The fight over abortion has continued in many states even as it has lost some potency on the national level. Reproductive rights advocates are hopeful they can use the lawsuit to help elevate the issue back into the consciousness of voters nationwide.
“This is certainly the most significant development in the courts on abortion since the Dobbs decision overturning Roe, so I think when people start to understand what’s happening, they’re going to be pretty shocked and outraged by that,” said Jessica Arons, a senior attorney at the American Civil Liberties Union.
“When voters are focused on it, they absolutely turn out to support protections for abortion rights,” Arons said.
In the aftermath of the Dobbs decision, there was a flurry of battles at the state level over abortion protections.

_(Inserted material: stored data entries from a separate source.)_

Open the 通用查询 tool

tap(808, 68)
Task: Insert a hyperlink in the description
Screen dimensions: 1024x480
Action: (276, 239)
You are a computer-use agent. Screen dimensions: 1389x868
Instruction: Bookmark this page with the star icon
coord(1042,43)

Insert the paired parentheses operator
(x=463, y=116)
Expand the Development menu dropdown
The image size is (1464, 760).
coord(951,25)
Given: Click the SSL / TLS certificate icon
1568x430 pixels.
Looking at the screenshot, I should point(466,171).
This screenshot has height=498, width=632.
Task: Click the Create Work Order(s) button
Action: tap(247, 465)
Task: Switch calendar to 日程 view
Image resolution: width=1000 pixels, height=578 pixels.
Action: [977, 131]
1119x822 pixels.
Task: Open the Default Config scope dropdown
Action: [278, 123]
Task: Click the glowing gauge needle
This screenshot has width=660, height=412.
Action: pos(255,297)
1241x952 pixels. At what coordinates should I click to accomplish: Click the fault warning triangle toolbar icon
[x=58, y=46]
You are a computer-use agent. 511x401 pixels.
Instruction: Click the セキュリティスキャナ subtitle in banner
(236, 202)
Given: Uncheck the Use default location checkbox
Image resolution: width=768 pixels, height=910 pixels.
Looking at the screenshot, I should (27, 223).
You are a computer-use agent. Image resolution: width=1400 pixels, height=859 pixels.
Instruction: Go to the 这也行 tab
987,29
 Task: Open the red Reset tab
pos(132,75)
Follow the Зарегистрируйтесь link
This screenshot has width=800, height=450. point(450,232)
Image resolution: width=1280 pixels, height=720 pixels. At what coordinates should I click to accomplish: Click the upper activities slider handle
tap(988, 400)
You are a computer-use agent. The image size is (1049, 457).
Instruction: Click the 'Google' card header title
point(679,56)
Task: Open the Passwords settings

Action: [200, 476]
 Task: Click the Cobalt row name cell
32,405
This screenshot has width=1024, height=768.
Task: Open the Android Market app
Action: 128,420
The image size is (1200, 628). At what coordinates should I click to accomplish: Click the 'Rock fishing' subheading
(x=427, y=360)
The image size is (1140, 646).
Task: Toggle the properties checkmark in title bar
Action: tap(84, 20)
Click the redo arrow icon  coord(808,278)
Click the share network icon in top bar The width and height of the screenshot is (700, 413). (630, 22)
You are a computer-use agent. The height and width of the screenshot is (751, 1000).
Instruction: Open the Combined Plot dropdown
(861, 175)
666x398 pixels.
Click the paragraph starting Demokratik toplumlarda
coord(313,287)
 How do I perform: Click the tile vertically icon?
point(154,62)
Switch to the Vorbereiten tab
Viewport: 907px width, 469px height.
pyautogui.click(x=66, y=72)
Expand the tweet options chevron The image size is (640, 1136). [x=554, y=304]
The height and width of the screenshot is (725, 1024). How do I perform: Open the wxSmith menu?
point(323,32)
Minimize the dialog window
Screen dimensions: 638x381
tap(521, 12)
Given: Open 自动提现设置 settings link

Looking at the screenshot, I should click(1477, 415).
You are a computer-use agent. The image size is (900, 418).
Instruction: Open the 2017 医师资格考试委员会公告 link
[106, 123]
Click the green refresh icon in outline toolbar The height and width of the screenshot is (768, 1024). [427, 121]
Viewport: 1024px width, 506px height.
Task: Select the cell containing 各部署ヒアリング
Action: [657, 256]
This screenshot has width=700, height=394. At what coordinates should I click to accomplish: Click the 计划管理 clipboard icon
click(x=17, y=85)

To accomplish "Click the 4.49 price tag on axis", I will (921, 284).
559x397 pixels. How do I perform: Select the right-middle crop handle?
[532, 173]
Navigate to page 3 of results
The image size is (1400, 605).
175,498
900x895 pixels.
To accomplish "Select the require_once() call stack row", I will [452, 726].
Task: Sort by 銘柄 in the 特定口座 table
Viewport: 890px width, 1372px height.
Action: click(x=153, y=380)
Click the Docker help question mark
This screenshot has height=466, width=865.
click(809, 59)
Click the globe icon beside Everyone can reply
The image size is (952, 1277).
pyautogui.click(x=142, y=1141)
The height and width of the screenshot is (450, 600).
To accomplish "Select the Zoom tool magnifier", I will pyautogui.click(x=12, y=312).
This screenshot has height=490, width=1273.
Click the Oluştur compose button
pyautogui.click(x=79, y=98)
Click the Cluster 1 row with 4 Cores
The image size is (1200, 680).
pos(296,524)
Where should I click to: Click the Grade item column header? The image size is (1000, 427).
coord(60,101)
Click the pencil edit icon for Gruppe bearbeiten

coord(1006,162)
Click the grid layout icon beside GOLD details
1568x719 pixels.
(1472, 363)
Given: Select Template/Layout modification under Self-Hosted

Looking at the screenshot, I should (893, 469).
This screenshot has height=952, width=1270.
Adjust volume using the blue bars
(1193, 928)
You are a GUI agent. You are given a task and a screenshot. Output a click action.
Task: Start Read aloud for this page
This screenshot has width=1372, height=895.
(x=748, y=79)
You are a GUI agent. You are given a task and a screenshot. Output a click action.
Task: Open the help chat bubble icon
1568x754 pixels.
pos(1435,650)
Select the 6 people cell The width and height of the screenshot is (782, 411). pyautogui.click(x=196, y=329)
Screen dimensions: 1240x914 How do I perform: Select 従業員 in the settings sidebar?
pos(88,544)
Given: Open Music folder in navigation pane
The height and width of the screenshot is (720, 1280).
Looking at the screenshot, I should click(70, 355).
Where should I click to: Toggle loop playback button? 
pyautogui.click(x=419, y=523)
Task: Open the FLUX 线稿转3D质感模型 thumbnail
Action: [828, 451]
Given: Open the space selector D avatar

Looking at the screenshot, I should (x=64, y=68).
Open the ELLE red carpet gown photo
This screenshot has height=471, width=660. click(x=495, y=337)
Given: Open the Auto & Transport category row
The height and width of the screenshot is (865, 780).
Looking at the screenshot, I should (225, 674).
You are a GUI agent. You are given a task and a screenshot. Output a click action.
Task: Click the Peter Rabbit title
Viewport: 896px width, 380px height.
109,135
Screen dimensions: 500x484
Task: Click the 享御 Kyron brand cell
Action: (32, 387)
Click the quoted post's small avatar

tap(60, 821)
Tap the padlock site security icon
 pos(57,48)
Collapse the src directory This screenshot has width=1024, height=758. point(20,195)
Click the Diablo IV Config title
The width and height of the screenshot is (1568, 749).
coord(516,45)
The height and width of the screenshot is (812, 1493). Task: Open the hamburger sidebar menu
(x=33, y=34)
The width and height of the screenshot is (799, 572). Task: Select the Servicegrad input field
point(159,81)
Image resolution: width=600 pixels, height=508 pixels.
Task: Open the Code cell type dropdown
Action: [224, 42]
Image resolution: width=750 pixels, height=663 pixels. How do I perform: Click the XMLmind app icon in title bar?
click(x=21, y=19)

Nearly every state that put a referendum on the ballot to protect abortion rights was successful.
Then in 2024, just months before the presidential election, the Supreme Court unanimously upheld access to mifepristone on a technicality, ruling that doctors and medical groups opposed to abortion did not have a legal right to sue.
Harris banked on abortion, but voters said they care more about inflation, the economy and other pocketbook concerns.
Timmaraju said in the wake of 2024, her group has been working to make voters understand abortion is an economic issue.
“You don’t want to segregate issues around health care and reproductive freedom from the economy, when you know having a child is the single most significant financial decision most families will ever make,” Timmaraju said.
“I do think cases like this and instances like this are important illustrative moments for us to explain to voters directly … that this is not settled law, that we are still under attack, and that the 5th Circuit [Court of Appeals] can make a decision that impacts care nationwide, including in blue states that have protected access,” Timmaraju added.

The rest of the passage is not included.